Et se tournant vers son frère:

– Va m’attendre au bout de l’allée.

– Ah! dit-il, c’est que moi aussi j’aurais un mot à dire en particulier à maître Arthur.

– Eh bien! tu lui parleras après moi.

– C’est sans doute pour cette affaire que vous étiez retourné, dit le comte.

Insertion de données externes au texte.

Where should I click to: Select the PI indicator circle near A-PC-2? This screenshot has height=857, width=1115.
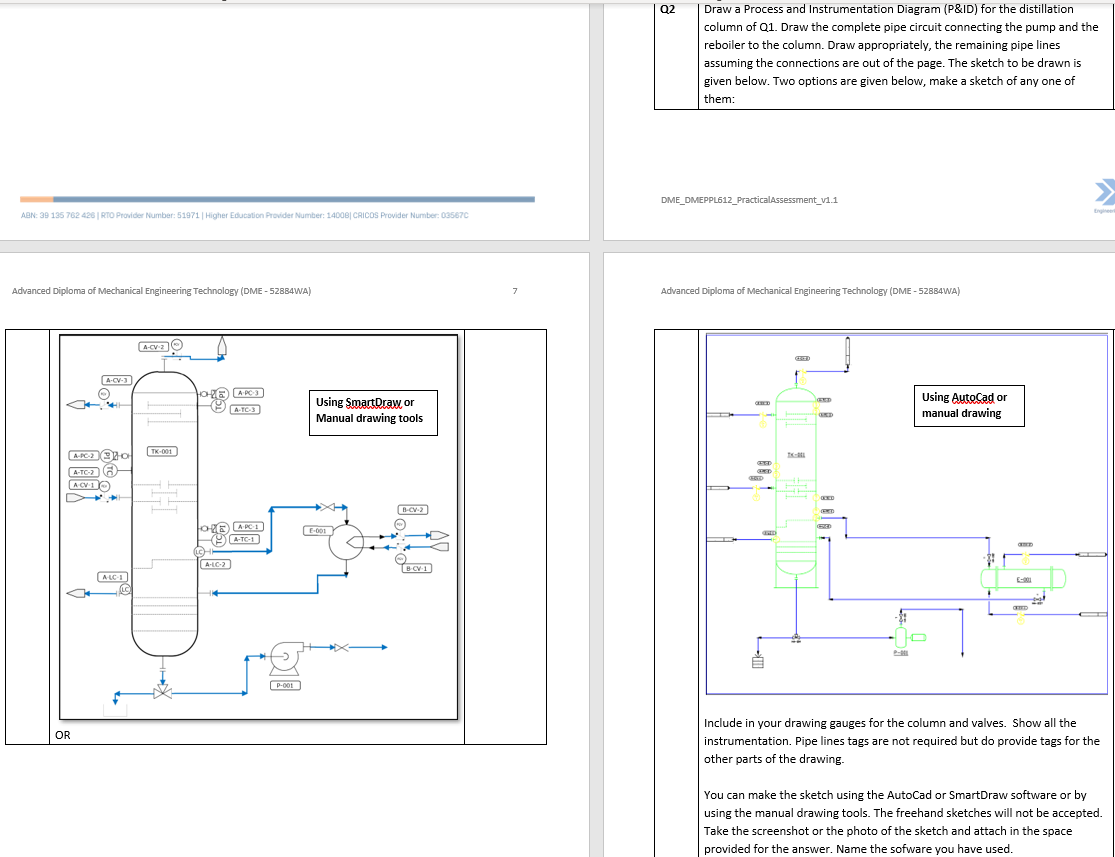106,456
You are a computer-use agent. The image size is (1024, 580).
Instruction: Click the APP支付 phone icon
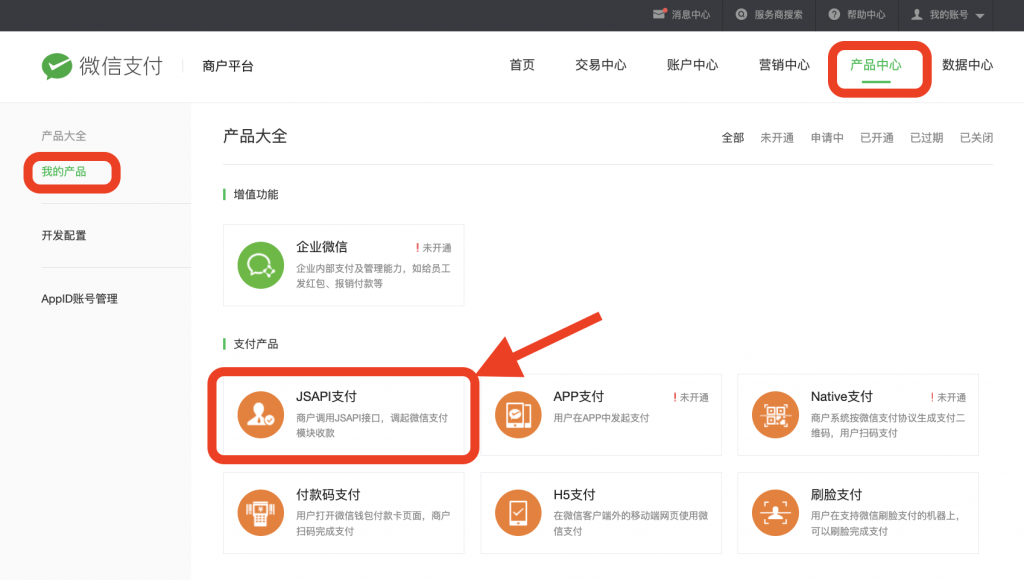click(518, 413)
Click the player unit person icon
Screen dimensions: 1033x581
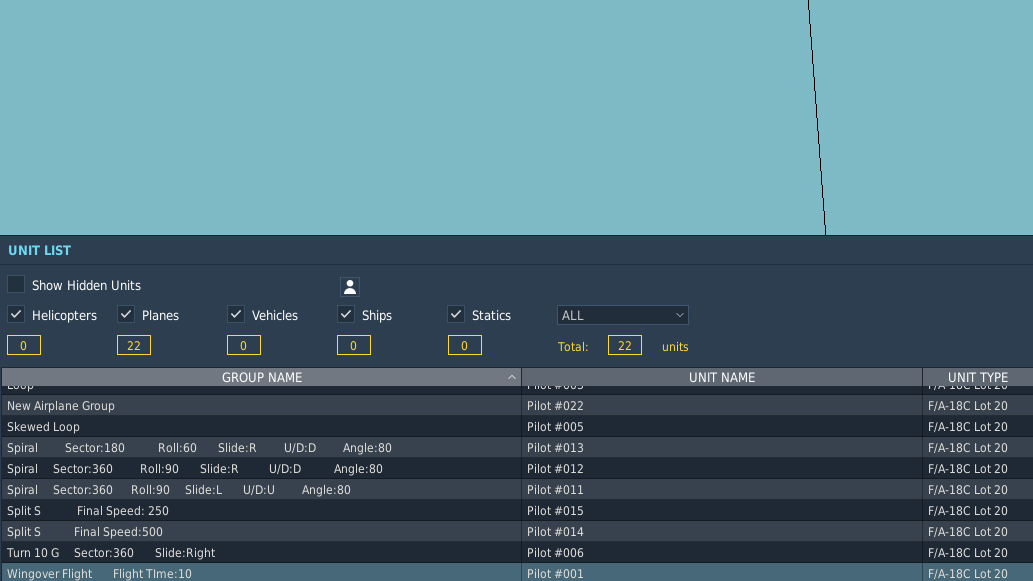coord(350,287)
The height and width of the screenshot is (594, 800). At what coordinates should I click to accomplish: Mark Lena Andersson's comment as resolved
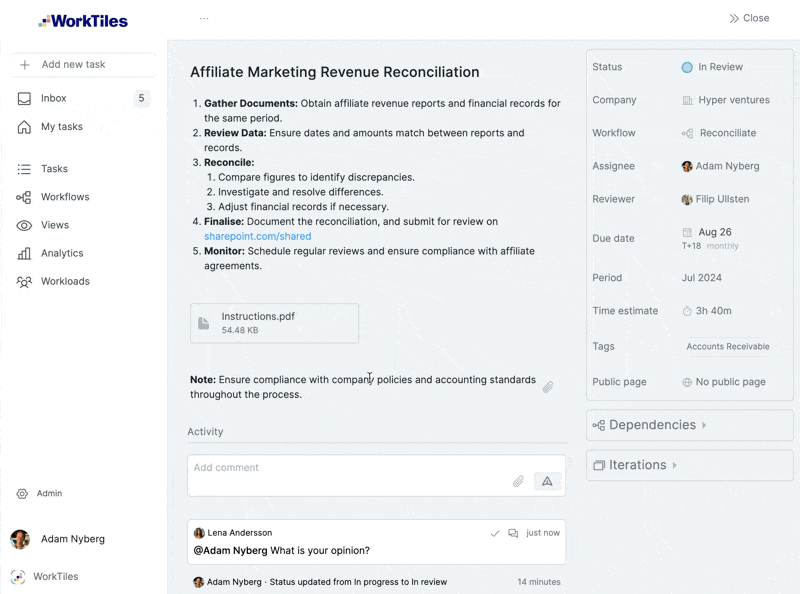(495, 533)
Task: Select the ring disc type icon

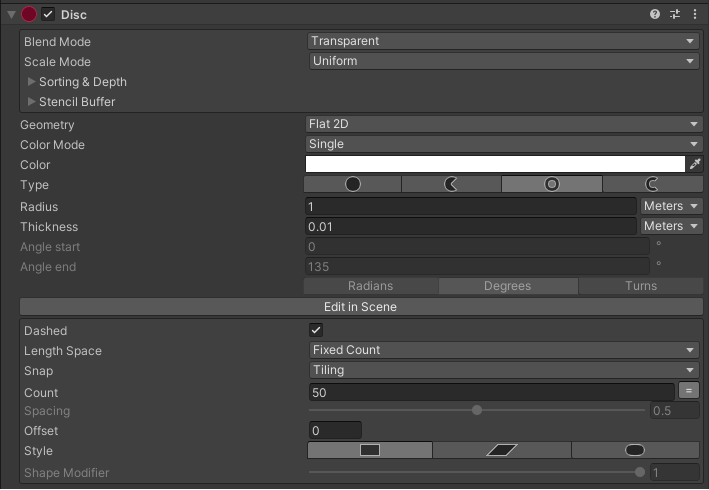Action: 552,184
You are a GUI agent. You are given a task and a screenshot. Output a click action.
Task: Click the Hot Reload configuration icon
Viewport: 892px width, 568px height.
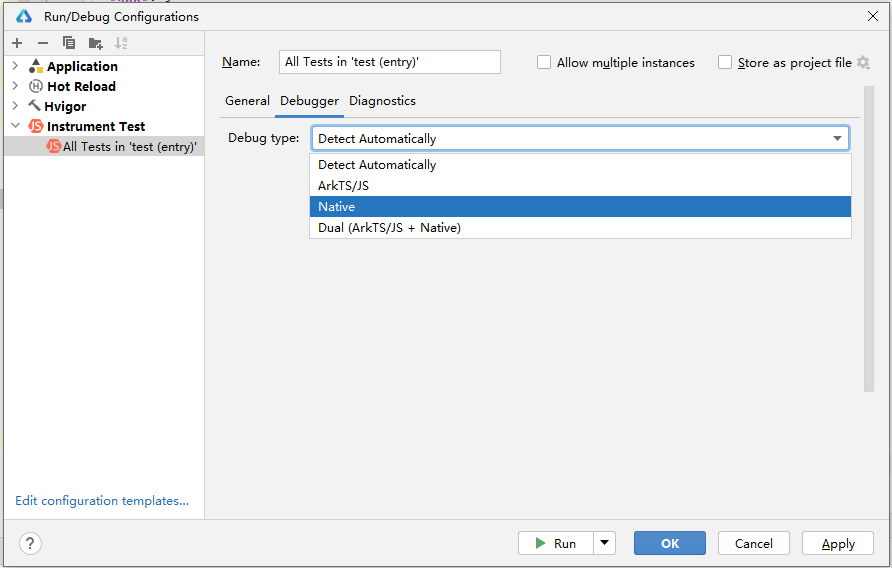coord(37,87)
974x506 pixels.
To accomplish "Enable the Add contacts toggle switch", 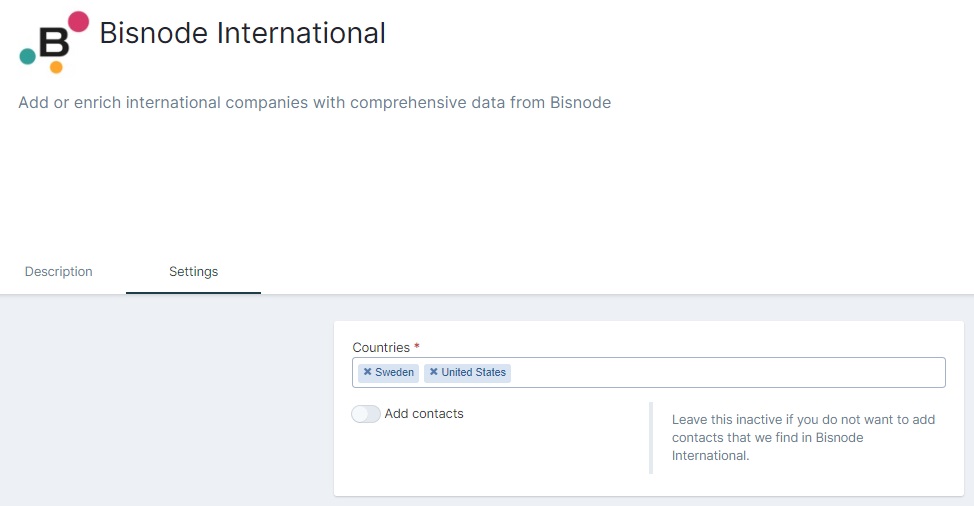I will click(x=366, y=414).
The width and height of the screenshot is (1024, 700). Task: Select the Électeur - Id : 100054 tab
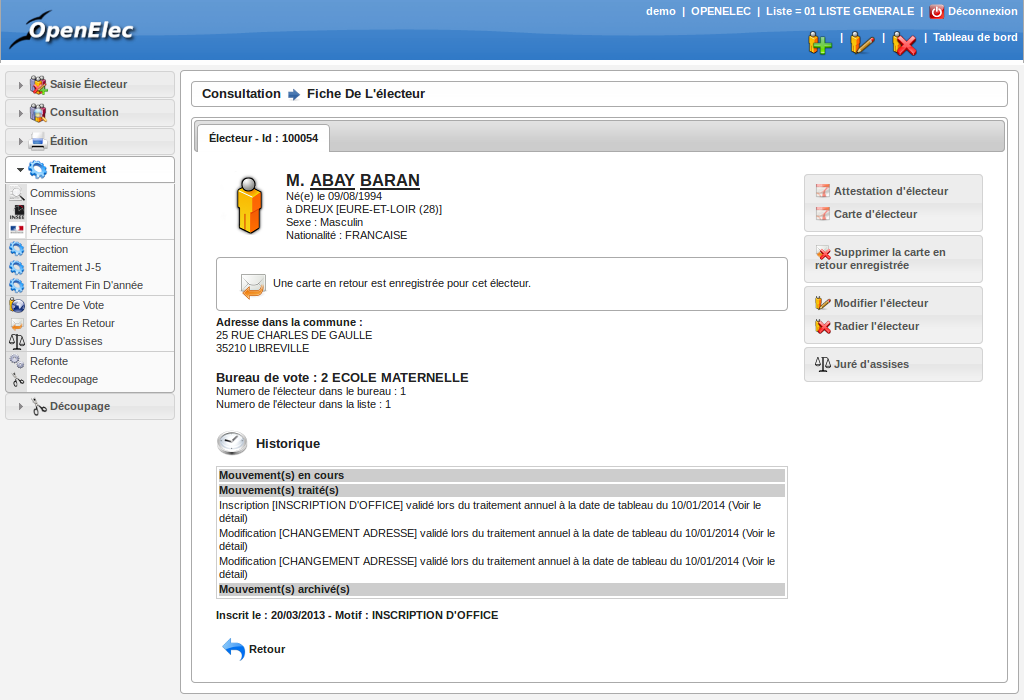click(263, 138)
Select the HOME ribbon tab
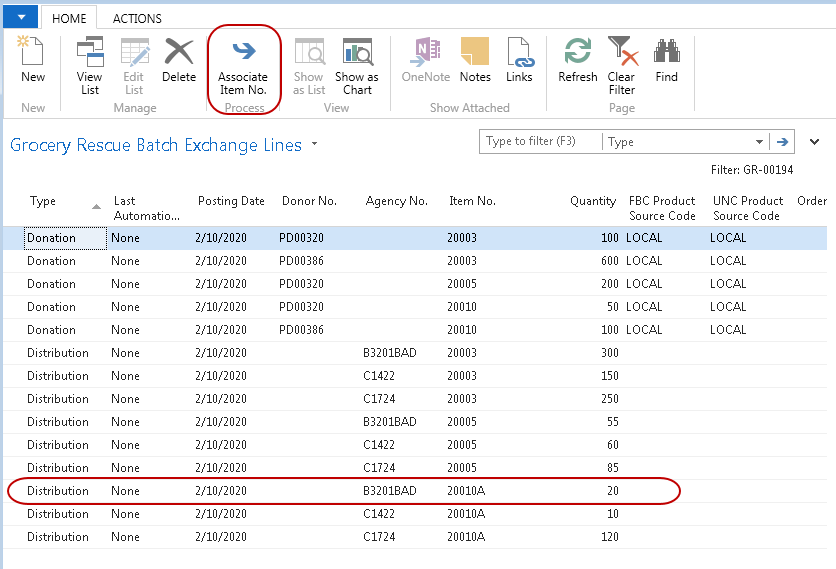The height and width of the screenshot is (569, 836). pyautogui.click(x=69, y=18)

– Exactement, mon cher ami, exactement. Une affaire très importante. Dans un moment…

Il s’éloigna en sifflant l’air de Rule Britannia.

– Monsieur Arthur, dit la jeune fille regardant Lancelot en face, monsieur Arthur, pouvez-vous me faire le sacrifice de votre duel?

– Mademoiselle, il…

– Répondez-moi nettement, je vous prie, pas de détours, pas de faux-fuyants, vous êtes trop noble pour user de semblables expédients.

– Je ne puis vous faire ce sacrifice, dit le comte.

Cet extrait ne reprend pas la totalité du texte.